I thought I did a pretty good job (at least in so far as the screw didn’t go flying across the floor!) although I’m sure that under a loupe I probably butchered the screw somewhat. Either way, the attendant was kind enough to compliment my “skills”.

Finally, was the opportunity to have a go at applying the famous straight-brush finish that is found on the octagonal Royal Oak bezel. This is achieved by placing the bezel in the required orientation with the face down on abrasive diamond sandpaper, serving to both apply the straight-brush finish and also to get rid of any rough edges or burring on the edges of the bezel.

To apply the finish, you firmly press the bezel against the abrasive surface, and the trick is to then pull it towards yourself (as opposed to pushing it away) in a straight line, but not too quickly or slowly.
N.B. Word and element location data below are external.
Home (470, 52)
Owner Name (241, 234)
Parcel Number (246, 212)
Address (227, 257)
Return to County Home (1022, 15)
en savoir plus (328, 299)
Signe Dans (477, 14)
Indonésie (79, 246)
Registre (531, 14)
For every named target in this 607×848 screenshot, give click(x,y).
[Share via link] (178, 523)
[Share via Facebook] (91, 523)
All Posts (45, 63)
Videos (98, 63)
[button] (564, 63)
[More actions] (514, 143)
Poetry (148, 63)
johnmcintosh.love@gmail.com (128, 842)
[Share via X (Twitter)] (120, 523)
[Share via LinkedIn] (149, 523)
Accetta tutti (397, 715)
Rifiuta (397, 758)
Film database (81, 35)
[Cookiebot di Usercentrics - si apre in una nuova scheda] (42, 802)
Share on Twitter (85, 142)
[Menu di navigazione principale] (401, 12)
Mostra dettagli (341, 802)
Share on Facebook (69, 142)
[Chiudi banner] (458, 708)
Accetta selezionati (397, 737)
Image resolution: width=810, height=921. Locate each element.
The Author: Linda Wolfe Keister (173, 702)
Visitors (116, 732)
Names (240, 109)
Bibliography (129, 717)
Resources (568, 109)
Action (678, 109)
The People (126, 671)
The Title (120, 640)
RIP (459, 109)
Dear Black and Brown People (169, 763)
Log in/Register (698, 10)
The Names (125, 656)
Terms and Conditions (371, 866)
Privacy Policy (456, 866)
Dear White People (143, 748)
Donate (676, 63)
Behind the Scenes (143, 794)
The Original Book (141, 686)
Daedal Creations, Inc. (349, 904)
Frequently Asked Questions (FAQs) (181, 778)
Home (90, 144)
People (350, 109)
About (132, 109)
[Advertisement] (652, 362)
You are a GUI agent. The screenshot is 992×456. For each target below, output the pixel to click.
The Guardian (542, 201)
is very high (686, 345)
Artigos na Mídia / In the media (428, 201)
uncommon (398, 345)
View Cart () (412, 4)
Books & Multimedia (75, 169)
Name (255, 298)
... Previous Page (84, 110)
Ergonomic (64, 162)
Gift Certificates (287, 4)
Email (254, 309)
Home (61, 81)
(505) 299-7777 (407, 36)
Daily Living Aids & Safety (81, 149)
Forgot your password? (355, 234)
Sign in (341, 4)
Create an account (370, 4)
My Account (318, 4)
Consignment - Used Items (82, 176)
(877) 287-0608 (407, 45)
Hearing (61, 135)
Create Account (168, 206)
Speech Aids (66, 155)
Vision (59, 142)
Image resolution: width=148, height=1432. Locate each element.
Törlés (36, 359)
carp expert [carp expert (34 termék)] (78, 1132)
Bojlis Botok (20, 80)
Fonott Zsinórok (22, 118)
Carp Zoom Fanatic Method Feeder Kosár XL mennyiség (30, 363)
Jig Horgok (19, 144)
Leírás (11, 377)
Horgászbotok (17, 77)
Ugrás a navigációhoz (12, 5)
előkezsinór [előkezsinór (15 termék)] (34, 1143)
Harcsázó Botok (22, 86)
At the end of this motion, you stop moving the bezel before picking it up vertically without knocking it as this can be detrimental to the finishing.

brushed bezel on diamond paper

finished brushed bezel

This took me several attempts to get the right level of finish applied and it is certainly a lot more involved than I had anticipated. As I left, I was quite pleased with my finished product, although again I am sure that whilst the attendant was complimentary that my work was somewhat sub-par!

In Summary

Obviously, milestone anniversaries such as this year’s 50th anniversary of the Royal Oak don’t come around very often. This was just a small part of the celebrations, but it was a part of them that is easy to get involved in and experience, and so I wanted to make the effort to attend.

The Royal Oak exhibit offered a chance to see some super rare watches that, in all likelihood, I am probably not going to see again. However, nothing beats hands-on experiences, and it was the unexpected opportunity to enjoy the album of advertisements and to also try my hand at handling the screw as well as applying the finish to the bezel (which also made a nice little take-away souvenir) which stood out to me as my favourite parts!